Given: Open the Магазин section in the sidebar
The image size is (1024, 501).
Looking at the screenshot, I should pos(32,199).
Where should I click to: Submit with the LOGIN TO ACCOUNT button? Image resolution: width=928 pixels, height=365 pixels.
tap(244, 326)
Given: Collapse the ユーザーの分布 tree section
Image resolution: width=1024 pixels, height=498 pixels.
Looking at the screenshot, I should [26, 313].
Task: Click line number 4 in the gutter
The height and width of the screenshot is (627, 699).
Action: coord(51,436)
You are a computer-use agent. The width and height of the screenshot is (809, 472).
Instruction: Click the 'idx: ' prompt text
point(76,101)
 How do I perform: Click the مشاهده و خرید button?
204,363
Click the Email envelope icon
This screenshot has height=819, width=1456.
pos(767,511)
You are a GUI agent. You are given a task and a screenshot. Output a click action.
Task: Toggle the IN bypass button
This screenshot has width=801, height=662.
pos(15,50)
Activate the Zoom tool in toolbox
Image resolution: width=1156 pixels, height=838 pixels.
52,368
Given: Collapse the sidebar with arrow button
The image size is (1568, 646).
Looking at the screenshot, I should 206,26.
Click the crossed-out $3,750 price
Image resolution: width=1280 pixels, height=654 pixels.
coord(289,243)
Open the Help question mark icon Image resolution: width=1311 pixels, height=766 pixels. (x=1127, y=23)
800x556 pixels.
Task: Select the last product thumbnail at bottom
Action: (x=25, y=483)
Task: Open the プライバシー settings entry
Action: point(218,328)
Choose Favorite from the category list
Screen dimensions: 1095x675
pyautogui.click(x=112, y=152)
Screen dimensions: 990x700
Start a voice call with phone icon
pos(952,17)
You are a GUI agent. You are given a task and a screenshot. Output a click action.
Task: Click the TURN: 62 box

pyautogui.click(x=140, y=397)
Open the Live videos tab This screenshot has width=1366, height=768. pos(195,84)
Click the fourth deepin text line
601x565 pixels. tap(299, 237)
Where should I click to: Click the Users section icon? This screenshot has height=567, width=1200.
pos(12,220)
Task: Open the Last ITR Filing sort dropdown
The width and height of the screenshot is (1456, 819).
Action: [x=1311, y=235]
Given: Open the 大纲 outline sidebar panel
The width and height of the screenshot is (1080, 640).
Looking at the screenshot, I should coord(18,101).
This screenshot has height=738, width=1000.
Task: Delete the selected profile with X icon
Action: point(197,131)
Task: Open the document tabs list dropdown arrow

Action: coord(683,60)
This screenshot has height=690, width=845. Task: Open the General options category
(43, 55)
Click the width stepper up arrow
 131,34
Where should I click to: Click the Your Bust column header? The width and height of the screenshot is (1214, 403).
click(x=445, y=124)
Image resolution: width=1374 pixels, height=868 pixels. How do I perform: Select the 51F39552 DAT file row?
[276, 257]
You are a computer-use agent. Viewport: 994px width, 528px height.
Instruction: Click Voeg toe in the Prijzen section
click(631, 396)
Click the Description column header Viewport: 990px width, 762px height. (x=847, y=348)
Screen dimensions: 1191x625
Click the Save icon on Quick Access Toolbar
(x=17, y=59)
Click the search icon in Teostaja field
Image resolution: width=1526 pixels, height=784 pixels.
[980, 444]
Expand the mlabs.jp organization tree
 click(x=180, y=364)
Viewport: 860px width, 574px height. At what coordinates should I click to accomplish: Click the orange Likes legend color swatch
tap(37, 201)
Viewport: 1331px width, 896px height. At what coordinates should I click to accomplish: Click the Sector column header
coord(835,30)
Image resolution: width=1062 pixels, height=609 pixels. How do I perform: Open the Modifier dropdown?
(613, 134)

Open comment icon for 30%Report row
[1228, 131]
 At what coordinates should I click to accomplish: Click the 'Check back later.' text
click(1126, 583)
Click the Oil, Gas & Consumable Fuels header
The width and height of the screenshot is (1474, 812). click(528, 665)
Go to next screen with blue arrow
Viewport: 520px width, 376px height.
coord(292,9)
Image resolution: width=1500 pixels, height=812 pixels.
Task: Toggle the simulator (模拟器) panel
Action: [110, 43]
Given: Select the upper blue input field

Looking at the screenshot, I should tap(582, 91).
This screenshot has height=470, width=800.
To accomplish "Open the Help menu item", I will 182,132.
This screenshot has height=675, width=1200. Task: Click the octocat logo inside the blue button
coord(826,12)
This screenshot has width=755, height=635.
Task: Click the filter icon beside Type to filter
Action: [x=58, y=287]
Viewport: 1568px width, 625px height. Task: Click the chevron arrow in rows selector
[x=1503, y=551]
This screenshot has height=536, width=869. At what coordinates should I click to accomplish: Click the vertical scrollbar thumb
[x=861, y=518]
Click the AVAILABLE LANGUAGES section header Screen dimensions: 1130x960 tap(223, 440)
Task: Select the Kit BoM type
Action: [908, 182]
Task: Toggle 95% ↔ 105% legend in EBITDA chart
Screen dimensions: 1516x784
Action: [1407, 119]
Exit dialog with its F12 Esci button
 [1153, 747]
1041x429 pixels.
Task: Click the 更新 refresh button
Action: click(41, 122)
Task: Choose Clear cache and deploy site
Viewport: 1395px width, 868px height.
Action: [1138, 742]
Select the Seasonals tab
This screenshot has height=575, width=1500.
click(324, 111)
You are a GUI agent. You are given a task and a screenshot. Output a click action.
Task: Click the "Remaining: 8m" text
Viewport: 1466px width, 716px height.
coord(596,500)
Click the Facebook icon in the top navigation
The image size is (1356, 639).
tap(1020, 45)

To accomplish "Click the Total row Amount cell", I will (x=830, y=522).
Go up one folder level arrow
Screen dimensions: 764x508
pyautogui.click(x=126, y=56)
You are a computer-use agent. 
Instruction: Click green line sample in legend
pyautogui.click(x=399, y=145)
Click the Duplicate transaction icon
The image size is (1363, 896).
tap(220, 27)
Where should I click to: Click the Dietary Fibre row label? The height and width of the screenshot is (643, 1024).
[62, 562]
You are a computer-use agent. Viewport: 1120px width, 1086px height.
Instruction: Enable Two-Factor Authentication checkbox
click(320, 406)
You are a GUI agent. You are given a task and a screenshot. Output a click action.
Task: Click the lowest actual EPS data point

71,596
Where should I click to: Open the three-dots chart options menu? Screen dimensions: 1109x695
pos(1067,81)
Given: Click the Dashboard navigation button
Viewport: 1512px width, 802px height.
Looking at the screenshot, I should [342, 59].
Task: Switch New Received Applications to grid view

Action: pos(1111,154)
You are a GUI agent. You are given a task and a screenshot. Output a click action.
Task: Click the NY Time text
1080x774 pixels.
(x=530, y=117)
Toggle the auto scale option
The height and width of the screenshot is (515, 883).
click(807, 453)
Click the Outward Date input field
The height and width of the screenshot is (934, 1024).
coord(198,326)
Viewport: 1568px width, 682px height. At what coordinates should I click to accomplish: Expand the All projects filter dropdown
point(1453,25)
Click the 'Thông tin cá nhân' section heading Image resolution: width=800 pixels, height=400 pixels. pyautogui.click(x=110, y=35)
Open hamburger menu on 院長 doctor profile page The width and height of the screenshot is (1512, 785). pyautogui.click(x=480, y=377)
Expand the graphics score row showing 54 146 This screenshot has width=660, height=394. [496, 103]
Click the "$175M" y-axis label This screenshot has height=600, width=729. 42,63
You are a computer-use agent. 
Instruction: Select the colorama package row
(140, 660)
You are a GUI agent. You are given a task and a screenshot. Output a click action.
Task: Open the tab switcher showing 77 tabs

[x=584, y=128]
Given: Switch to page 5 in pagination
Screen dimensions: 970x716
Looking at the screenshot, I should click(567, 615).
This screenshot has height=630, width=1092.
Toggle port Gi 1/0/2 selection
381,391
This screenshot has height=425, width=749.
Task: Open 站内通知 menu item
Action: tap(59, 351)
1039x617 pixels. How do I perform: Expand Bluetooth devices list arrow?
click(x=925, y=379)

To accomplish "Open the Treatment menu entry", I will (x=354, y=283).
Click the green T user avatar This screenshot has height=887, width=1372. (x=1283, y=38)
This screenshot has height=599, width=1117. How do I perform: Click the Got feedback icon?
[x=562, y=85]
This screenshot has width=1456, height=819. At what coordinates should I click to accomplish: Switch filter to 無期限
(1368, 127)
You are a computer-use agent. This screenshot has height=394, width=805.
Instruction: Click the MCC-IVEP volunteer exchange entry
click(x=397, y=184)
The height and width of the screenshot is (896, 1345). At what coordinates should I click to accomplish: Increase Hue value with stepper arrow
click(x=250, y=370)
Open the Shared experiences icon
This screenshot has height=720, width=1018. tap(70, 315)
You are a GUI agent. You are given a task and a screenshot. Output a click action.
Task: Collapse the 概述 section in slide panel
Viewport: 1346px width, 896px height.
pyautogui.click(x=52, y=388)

## SHORT TASK
Rewrite the records from the line containing "Open hamburger menu" through the line containing "click(x=397, y=184)", both included, as a numbered list with blank lines omitted.

## FULL SOLUTION
1. Open hamburger menu on 院長 doctor profile page The width and height of the screenshot is (1512, 785). pyautogui.click(x=480, y=377)
2. Expand the graphics score row showing 54 146 This screenshot has width=660, height=394. [496, 103]
3. Click the "$175M" y-axis label This screenshot has height=600, width=729. 42,63
4. You are a computer-use agent. 
5. Instruction: Select the colorama package row
6. (140, 660)
7. You are a GUI agent. You are given a task and a screenshot. Output a click action.
8. Task: Open the tab switcher showing 77 tabs
9. [x=584, y=128]
10. Given: Switch to page 5 in pagination
11. Screen dimensions: 970x716
12. Looking at the screenshot, I should click(567, 615).
13. This screenshot has height=630, width=1092.
14. Toggle port Gi 1/0/2 selection
15. 381,391
16. This screenshot has height=425, width=749.
17. Task: Open 站内通知 menu item
18. Action: tap(59, 351)
19. 1039x617 pixels. How do I perform: Expand Bluetooth devices list arrow?
20. click(x=925, y=379)
21. To accomplish "Open the Treatment menu entry", I will (x=354, y=283).
22. Click the green T user avatar This screenshot has height=887, width=1372. (x=1283, y=38)
23. This screenshot has height=599, width=1117. How do I perform: Click the Got feedback icon?
24. [x=562, y=85]
25. This screenshot has width=1456, height=819. At what coordinates should I click to accomplish: Switch filter to 無期限
26. (1368, 127)
27. You are a computer-use agent. This screenshot has height=394, width=805.
28. Instruction: Click the MCC-IVEP volunteer exchange entry
29. click(x=397, y=184)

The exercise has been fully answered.